Architecture

sparsegrad performs forward mode automatic differentiation on vector valued function.

sparsegrad forward value is a pair \left( \mathbf{y}, \mathbf{\partial \mathbf{y} / \partial \mathbf{x}} \right) where y is referred to as value and the Jacobian \partial \mathbf{y} / \partial \mathbf{x} is referred to as dvalue.

During the evaluation, sparsegrad values are propagated in place of standard numpy arrays. This simple approach gives good result when only first order derivative is required. Most importantly, it does not involve solving graph coloring problem on the whole computation graph. For large problems, storing complete computation graph is very expensive.

When a mathematical function \mathbf{f} = \mathbf{f} \left( \mathbf{y_1}, \mathbf{y_2},  \ldots, \mathbf{y_n} \right) is evaluated, the derivatives are propagated using the chain rule

\frac { \partial \mathbf{f} } { \partial \mathbf { x } } =
\sum_i \frac { \partial \mathbf{f} } { \partial \mathbf { y_i } }
\frac { \partial \mathbf{y_i} } { \partial \mathbf { x } }

Support for numpy

To support numpy functions, broadcasting must be included. In the discussion below, scalars are treated as one element vectors.
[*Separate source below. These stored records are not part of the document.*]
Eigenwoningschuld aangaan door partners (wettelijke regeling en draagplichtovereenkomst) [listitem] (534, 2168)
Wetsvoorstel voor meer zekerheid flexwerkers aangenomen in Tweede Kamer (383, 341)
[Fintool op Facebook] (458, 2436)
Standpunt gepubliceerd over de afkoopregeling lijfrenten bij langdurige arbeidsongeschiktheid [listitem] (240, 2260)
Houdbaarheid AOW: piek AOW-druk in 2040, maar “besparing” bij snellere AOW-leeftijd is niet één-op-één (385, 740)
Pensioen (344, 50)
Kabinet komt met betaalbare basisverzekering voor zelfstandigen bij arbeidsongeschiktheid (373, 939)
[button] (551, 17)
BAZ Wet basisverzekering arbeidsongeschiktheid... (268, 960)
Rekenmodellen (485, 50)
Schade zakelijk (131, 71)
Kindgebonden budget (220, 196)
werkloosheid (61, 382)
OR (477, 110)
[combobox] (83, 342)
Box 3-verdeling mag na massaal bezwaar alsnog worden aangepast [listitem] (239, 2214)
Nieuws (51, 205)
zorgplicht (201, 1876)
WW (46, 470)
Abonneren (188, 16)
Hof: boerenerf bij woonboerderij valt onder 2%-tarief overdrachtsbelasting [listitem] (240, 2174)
Application of a numpy function involves implicit broadcasting from vector \mathbf{y_i}, with its proper shape, to vector \mathbf{\bar{y_i}}, with shape of \mathbf{f} if both shapes are not the same. This can be denoted by multiplication by matrix \mathbf{B_i}. The result of function evaluation is then

\mathbf{f} =
\mathbf{f} \left(
\mathbf{B_1} \mathbf{y_1},
\mathbf{B_2} \mathbf{y_2}, \ldots
\mathbf{B_n} \mathbf{y_n}
\right)

and the derivative is

\frac { \partial \mathbf{f} } { \partial \mathbf { x } } =
\sum_i \frac { \partial \mathbf{f} } { \partial \mathbf { \bar{y_i} } }
\mathbf{B_i}
\frac { \partial \mathbf{y_i} } { \partial \mathbf { x } }

The Jacobian of numpy function application is a diagonal matrix. If \mathbf{g_i} is a numpy elementwise derivative of \mathbf{f} with respect of to \mathbf{y_i}, then

\frac { \partial \mathbf{f} } { \partial \mathbf { \bar{y_i} } } =
\mathrm{diag} \left( \mathbf{g_i}\left(
\mathbf{B_1} \mathbf{y_1},
\mathbf{B_2} \mathbf{y_2}, \ldots
\mathbf{B_n} \mathbf{y_n}
\right) \right)

Optimizations

As a major optimization, the Jacobian matrices are stored as a product of scalar s, diagonal matrix \mathrm{diag} \left( \mathbf{d} \right) and a general sparse matrix \mathbf{M}:

\frac { \partial \mathbf{f} } { \partial \mathbf { x } } =
s \cdot \mathrm{diag} \left( \mathbf{d} \right) \mathbf{M}

The general parts \mathbf{M} are constant shared objects. If not specified, the diagonal parts and the general parts are assumed to be identity.

The factored matrix is referred to as sdcsr in sparsegrad code. It allows to peform the most common operations with rebuilding the general matrix part:

\left[ s_1 \cdot \mathrm{diag} \left( \mathbf{d_1} \right) \mathbf{M} \right] +
\left[ s_2 \cdot \mathrm{diag} \left( \mathbf{d_2} \right) \mathbf{M} \right] =
\mathrm{diag} \left ( s_1 \cdot \mathbf{d_1} + s_2 \cdot \mathbf{d_2} \right ) \mathbf{M}

\alpha \cdot \mathrm{diag} \left( \mathbf{x} \right)
\left[ s \cdot \mathrm{diag} \left( \mathbf{d} \right) \mathbf{M} \right] =
\left( \alpha s \right) \cdot
\mathrm{diag} \left( \mathbf{x} \circ \mathbf{d} \right)
\mathbf{M}

with \circ denoting elementwise multiplication.

Backward mode

Backward mode is currently not implemented because of prohibitive memory requirements for large calculations. In backward mode, each intermediate value has to accessed twice: during the forward evaluation of function value, and during backward evaluation of derivative. The memory requirements to store intermediate values are prohibitive for functions with large number of outputs, and grows linearly with the number of steps in computation.